Goal of the exercise
Swap "international" for "global" as you copy out the part of the rock music text that begins at the words "A major formative" and stops after "widespread popularity.".

Source text
........

Rock Origins
Rock
is a form of popular music from the
mid 20th century which typically
features a vocal melody (often with
vocal harmony) that is supported by
accompaniment of electric guitars, a
bass guitar, and drums, often with a
strong back beat. Keyboard
instruments such as organ, piano, or
synthesizers are often used in many
types of rock music. While brass and
woodwind instruments, such as
saxophone were common in some styles
in earlier development of rock, they
are less common in the newer
subgenres of rock music since the
1990s. The genre of rock music is
broad, and its boundaries
loosely-defined, with related genres
such as soul and funk sometimes
being included in the definition of
the term.
A major formative influence on rock
was rock and roll, and rockabilly.
In the 1960s, as British rock
developed, the term "rock music"
became popular. With the "British
Invasion" this reinvigorated musical
style spread back to the United
States, and became an international
cultural phenomenon with
considerable social impact. Rock has
evolved into a multitude of
highly-varying styles with
widespread popularity.
Rock and Roll
Rock 'n' Roll started off in the
early-to-mid 1950s in the United
States of America. African-American
artists such as
Chuck Berry,
Little Richard,
Bo Diddley and
Fats Domino played mostly to
African American crowds.
Mainstream acceptance of rock and
roll came in the mid-1950s when
Caucasians signed to major labels
and started covering their material.
Elvis Presley and
Bill Haley and the Comets,
Buddy Holly,
Ritchie Valens,
The Big Bopper,
Jerry Lee Lewis and
Johnny Cash often toured and
played together in dance halls and
clubs across the US and Britain.
Surf
Music
The rockabilly sound influenced the
West Coast development of a wild,
mostly instrumental sound called
surf music, though surf culture saw
itself as a competing youth culture
to Rock and Roll. This style,
exemplified by
Dick Dale and The
Surfaris, featured faster
tempos, innovative percussion, and
processed electric guitar sounds. In
the UK, British groups included
The Shadows. Other West Coast
bands, notably
The Beach Boys and
Jan and Dean, slowed the tempos
back down and added harmony vocals
to create the "California Sound."
British Rock
In the United Kingdom the
traditional jazz movement brought
visiting blues music artists to
Britain.
Lonnie Donegan's (pictured
left) music was
a major influence, and helped to
develop the trend of skiffle music
groups throughout the country,
including
John Lennon's early group then
known as
The Quarry Men. Britain
developed a major rock and roll
scene, without the race barriers
that occurred in the U.S.

........

Recorded information
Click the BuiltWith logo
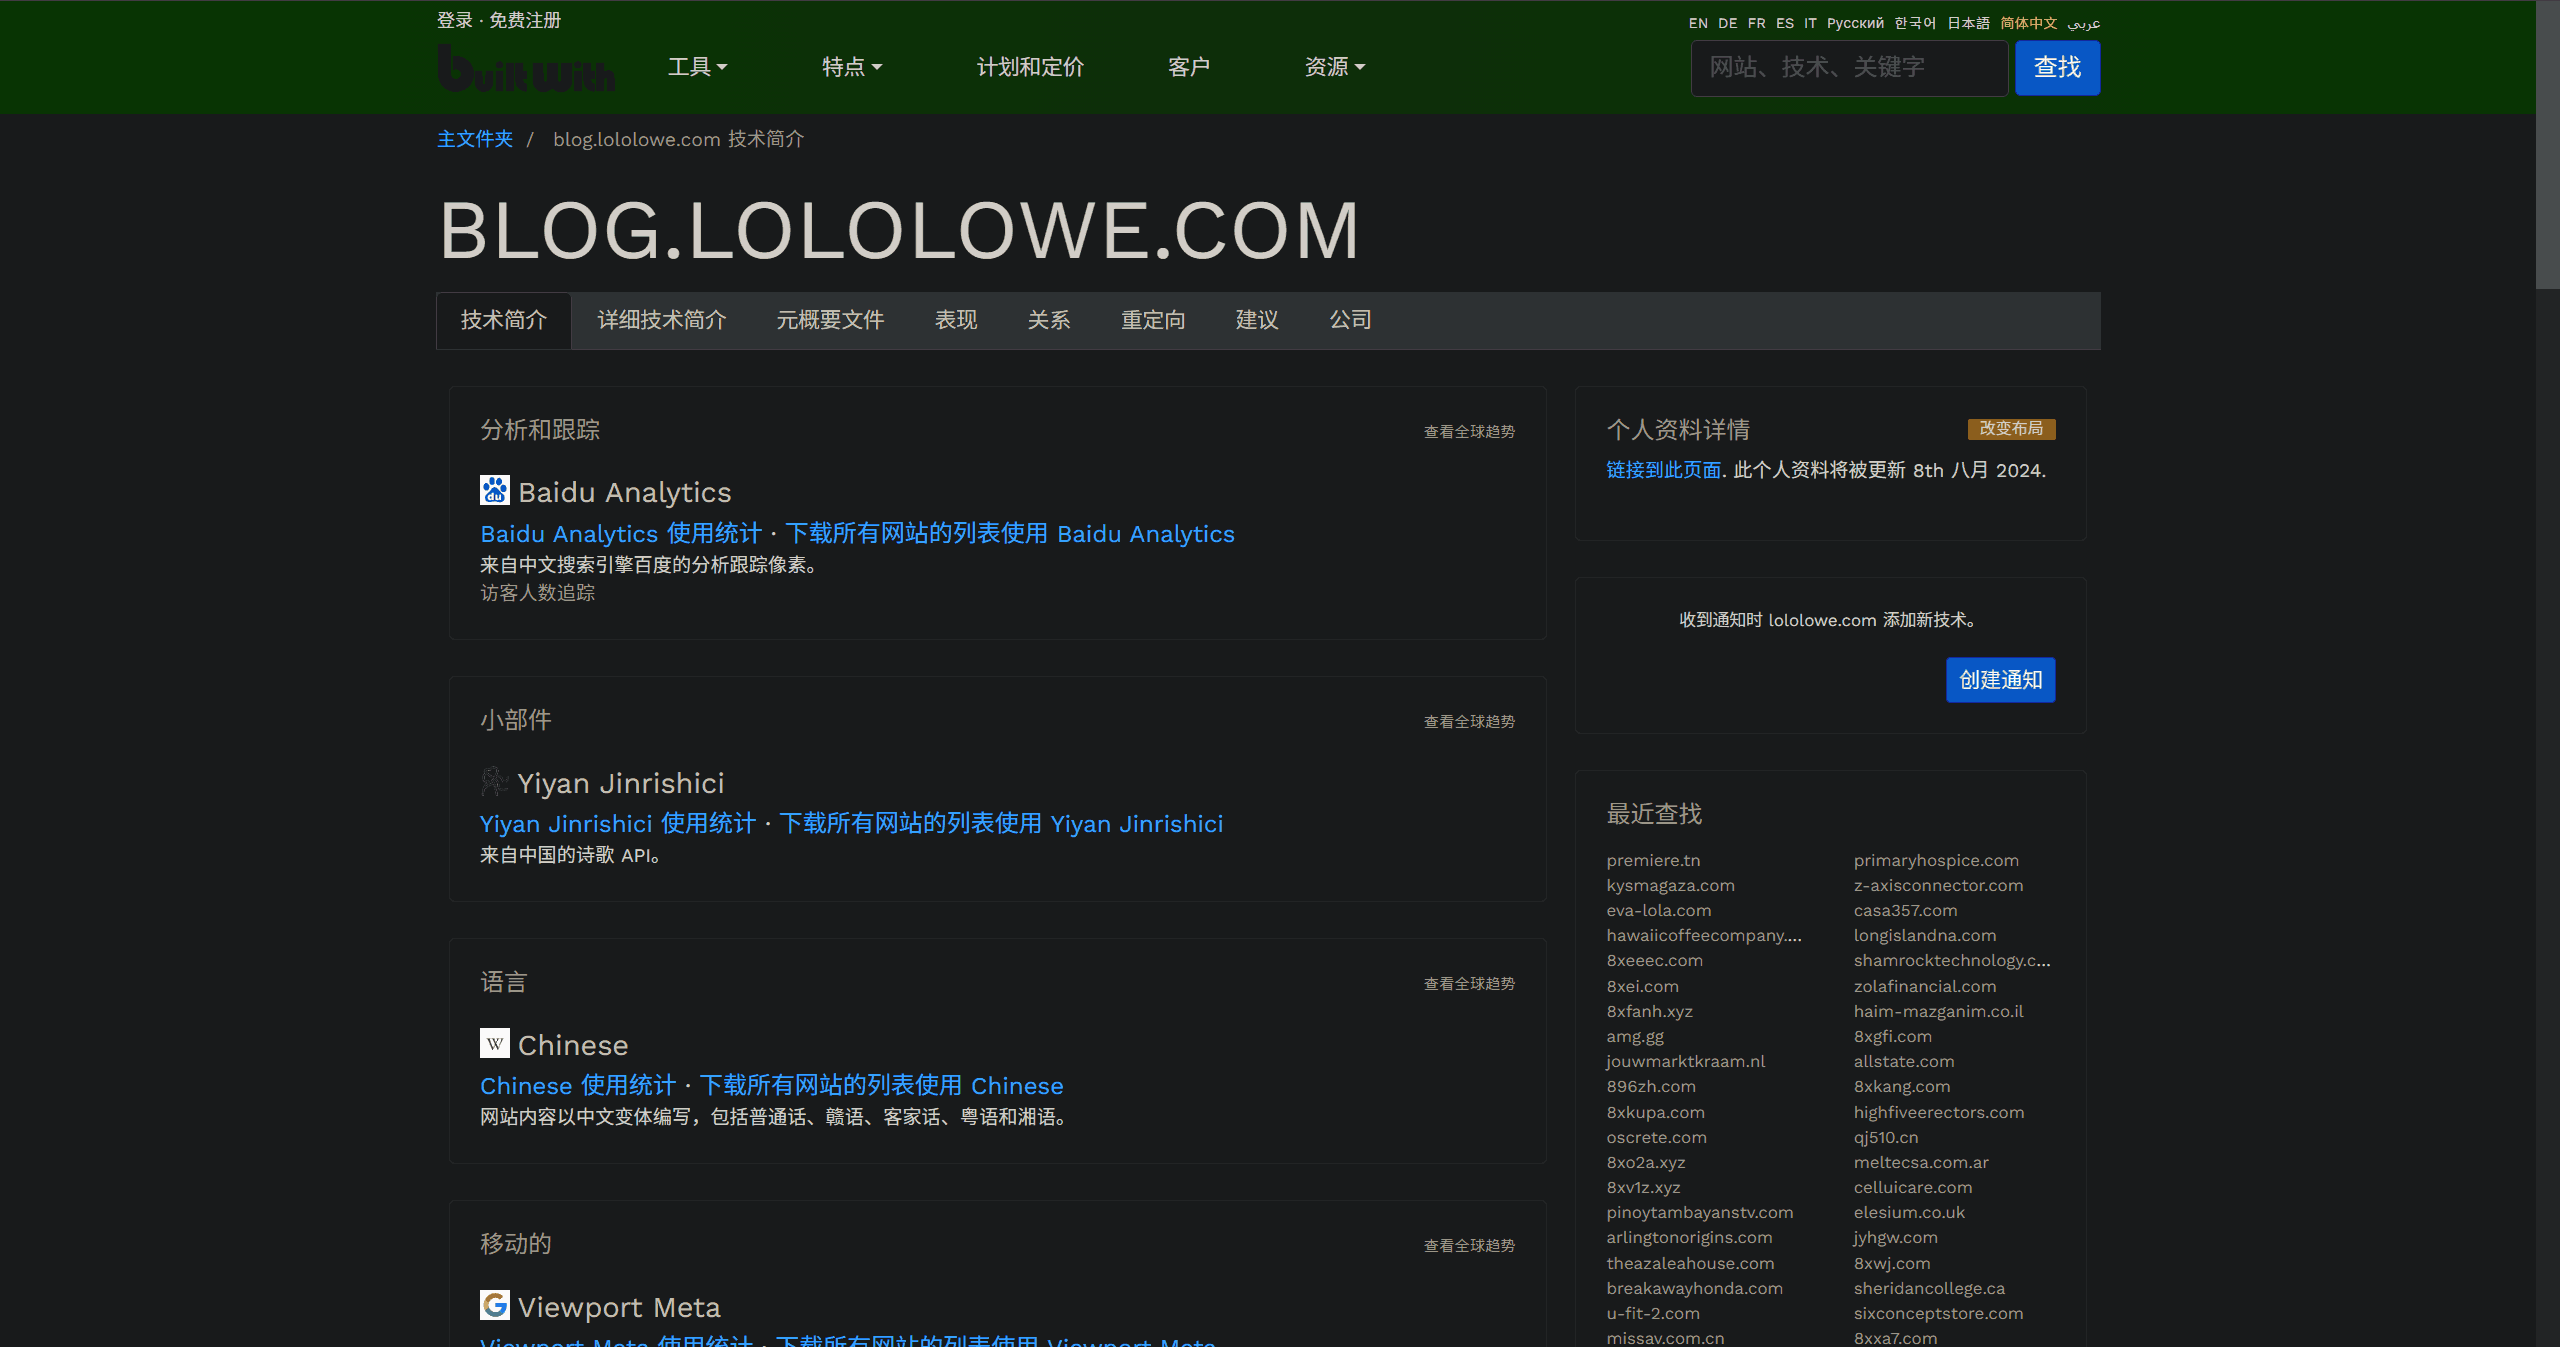 (x=526, y=70)
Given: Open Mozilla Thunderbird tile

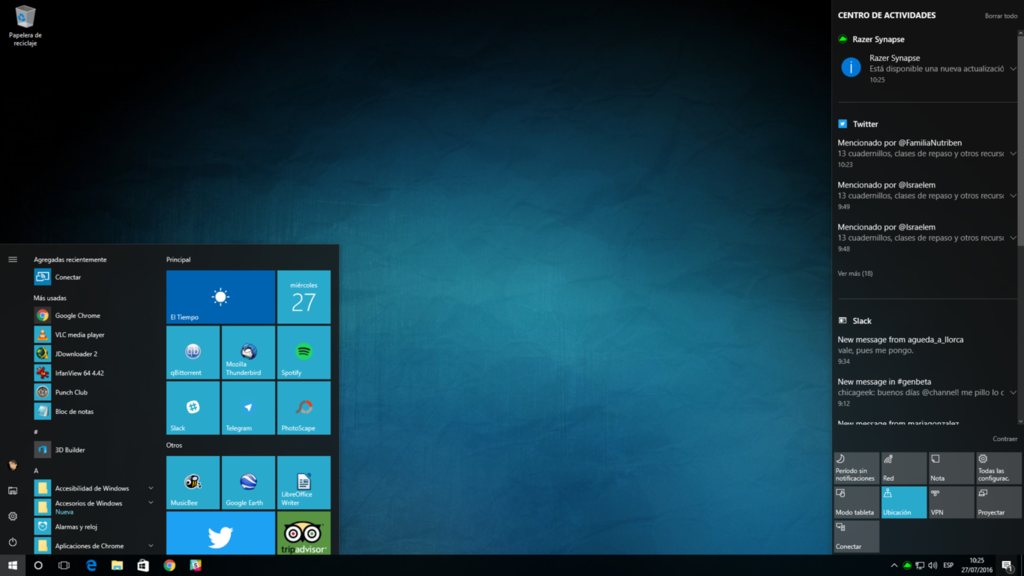Looking at the screenshot, I should click(248, 353).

........

Expected answer
A major formative influence on rock
was rock and roll, and rockabilly.
In the 1960s, as British rock
developed, the term "rock music"
became popular. With the "British
Invasion" this reinvigorated musical
style spread back to the United
States, and became an global
cultural phenomenon with
considerable social impact. Rock has
evolved into a multitude of
highly-varying styles with
widespread popularity.